▶ [Required work]
This exercise asks for the records to be retyped exactly as they read.

▶ [Records for the exercise]
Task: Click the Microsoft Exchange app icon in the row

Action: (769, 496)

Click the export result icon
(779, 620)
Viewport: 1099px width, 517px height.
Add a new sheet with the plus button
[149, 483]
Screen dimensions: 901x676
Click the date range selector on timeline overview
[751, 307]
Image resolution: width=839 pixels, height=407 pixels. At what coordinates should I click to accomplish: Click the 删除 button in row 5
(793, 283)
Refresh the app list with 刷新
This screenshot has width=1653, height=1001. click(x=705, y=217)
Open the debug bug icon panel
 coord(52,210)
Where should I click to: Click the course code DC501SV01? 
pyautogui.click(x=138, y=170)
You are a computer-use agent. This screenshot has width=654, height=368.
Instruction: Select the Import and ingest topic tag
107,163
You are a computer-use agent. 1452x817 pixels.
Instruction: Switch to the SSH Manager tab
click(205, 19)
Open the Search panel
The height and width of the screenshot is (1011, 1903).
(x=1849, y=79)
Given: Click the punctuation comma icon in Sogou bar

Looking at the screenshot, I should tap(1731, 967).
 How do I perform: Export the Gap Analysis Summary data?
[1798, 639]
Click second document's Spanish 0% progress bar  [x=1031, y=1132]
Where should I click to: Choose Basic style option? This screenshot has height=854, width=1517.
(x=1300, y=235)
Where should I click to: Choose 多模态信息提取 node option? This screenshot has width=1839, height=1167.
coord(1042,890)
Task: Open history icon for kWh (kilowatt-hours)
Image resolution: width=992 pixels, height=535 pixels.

▶ [Exercise response]
Task: Click the Microsoft Exchange app icon in the row

Action: (769, 496)

Click the export result icon
(779, 620)
Viewport: 1099px width, 517px height.
Add a new sheet with the plus button
[149, 483]
Screen dimensions: 901x676
Click the date range selector on timeline overview
[751, 307]
Image resolution: width=839 pixels, height=407 pixels. At what coordinates should I click to accomplish: Click the 删除 button in row 5
(793, 283)
Refresh the app list with 刷新
This screenshot has width=1653, height=1001. click(x=705, y=217)
Open the debug bug icon panel
 coord(52,210)
Where should I click to: Click the course code DC501SV01? 
pyautogui.click(x=138, y=170)
You are a computer-use agent. This screenshot has width=654, height=368.
Instruction: Select the Import and ingest topic tag
107,163
You are a computer-use agent. 1452x817 pixels.
Instruction: Switch to the SSH Manager tab
click(205, 19)
Open the Search panel
The height and width of the screenshot is (1011, 1903).
(x=1849, y=79)
Given: Click the punctuation comma icon in Sogou bar

Looking at the screenshot, I should tap(1731, 967).
 How do I perform: Export the Gap Analysis Summary data?
[1798, 639]
Click second document's Spanish 0% progress bar  [x=1031, y=1132]
Where should I click to: Choose Basic style option? This screenshot has height=854, width=1517.
(x=1300, y=235)
Where should I click to: Choose 多模态信息提取 node option? This screenshot has width=1839, height=1167.
coord(1042,890)
Task: Open history icon for kWh (kilowatt-hours)
Image resolution: width=992 pixels, height=535 pixels.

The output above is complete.